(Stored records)
========

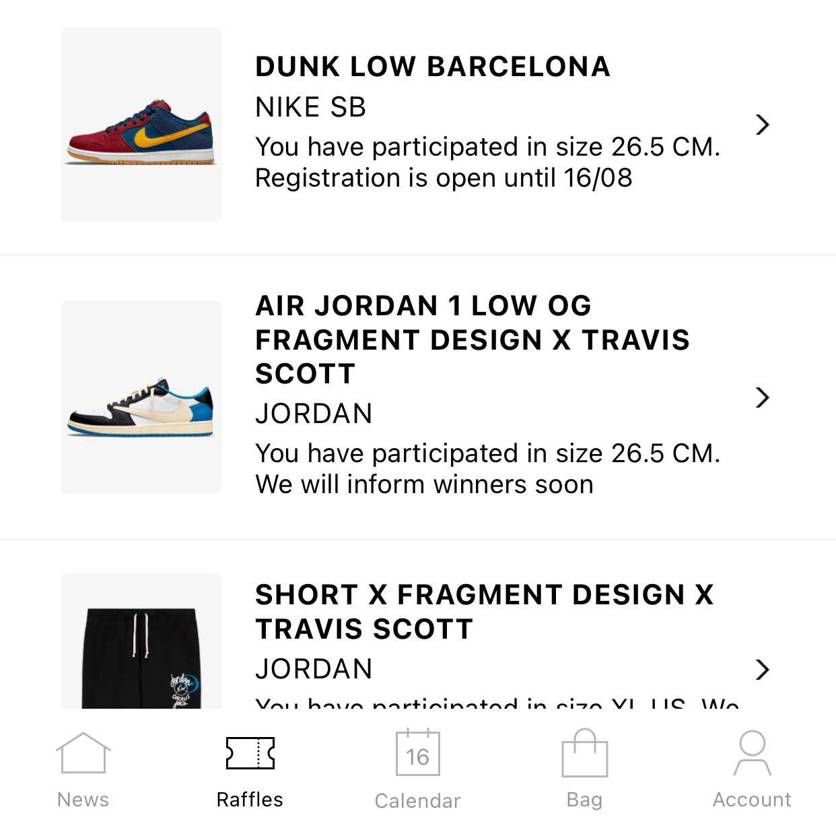Open DUNK LOW BARCELONA raffle title
Viewport: 836px width, 830px height.
[433, 67]
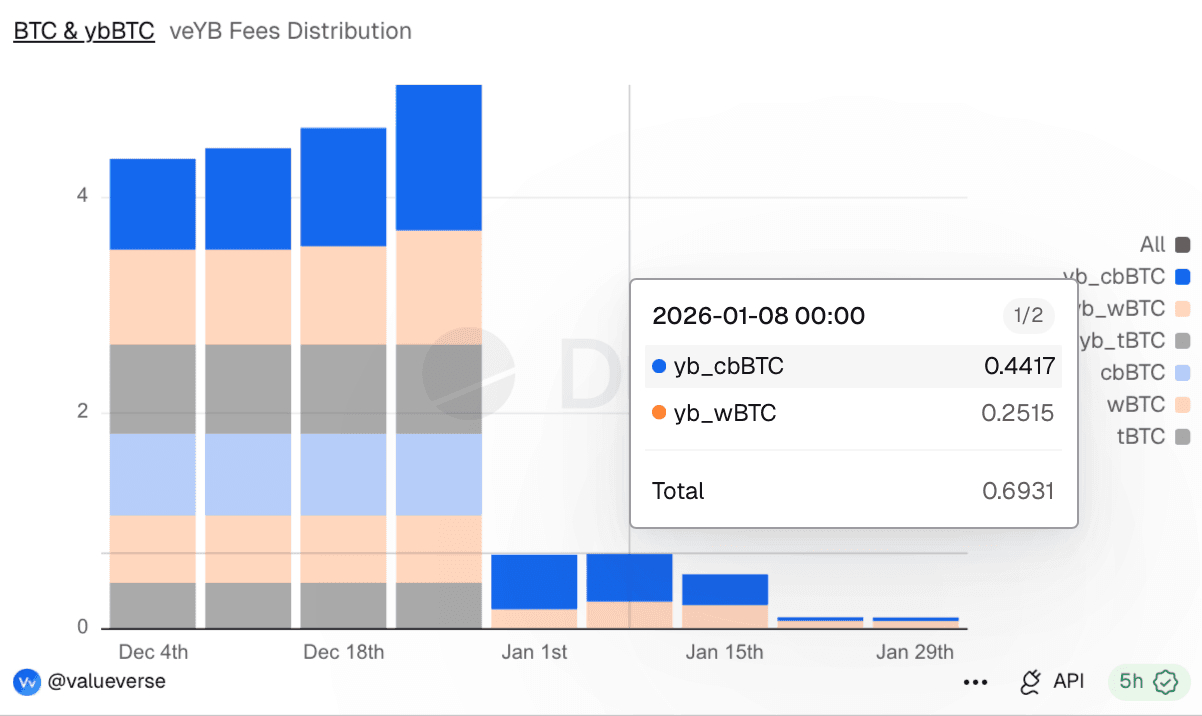Click the 5h data freshness badge
Viewport: 1202px width, 716px height.
click(x=1132, y=682)
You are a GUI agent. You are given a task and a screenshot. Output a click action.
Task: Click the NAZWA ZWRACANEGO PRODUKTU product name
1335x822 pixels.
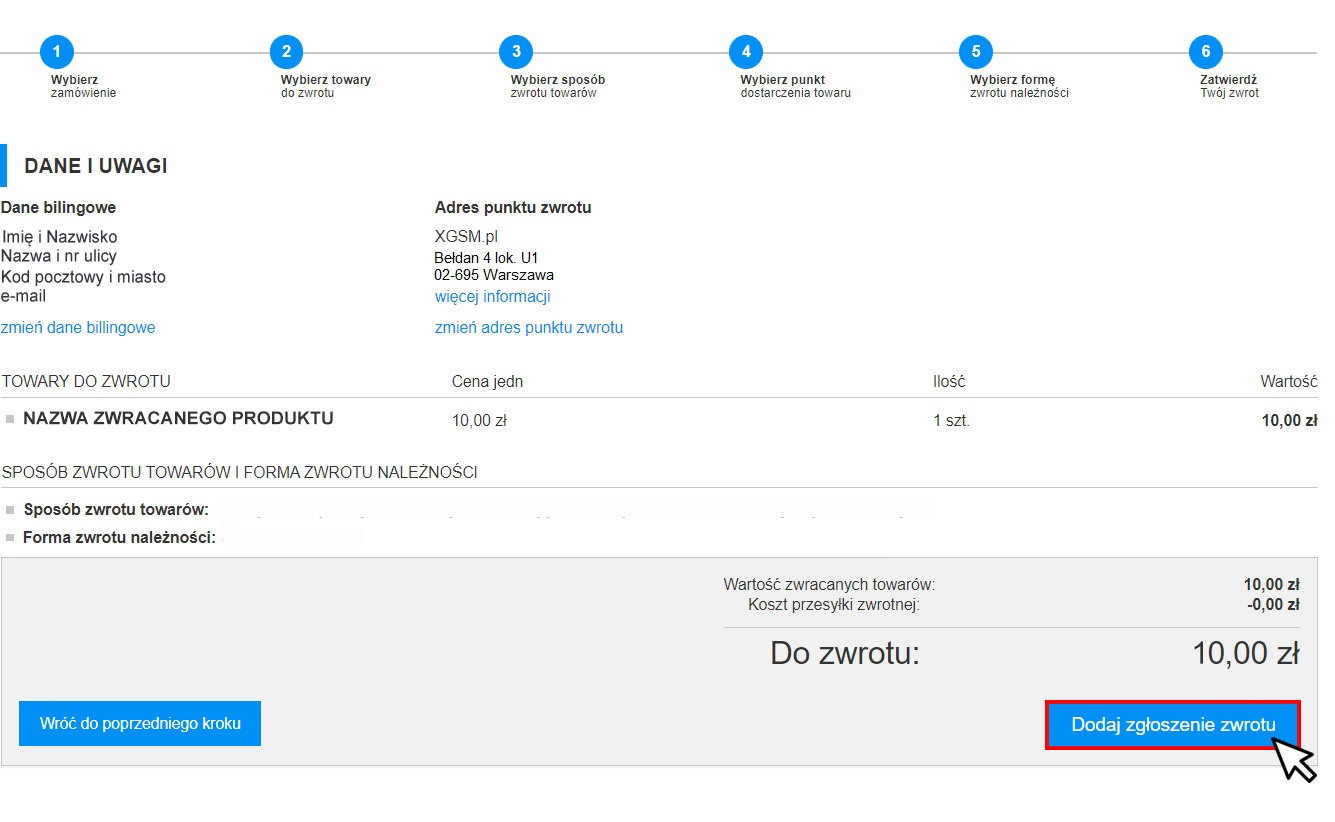click(178, 419)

========

Problem to solve ▸
Give back exactly, and only, the lines from the one holding "You are a GUI" through the last line of the entries, with every picture omitted.

Task output ▸
You are a GUI agent. You are given a task and a screenshot. Output a click action.
Task: Click the NAZWA ZWRACANEGO PRODUKTU product name
1335x822 pixels.
click(178, 419)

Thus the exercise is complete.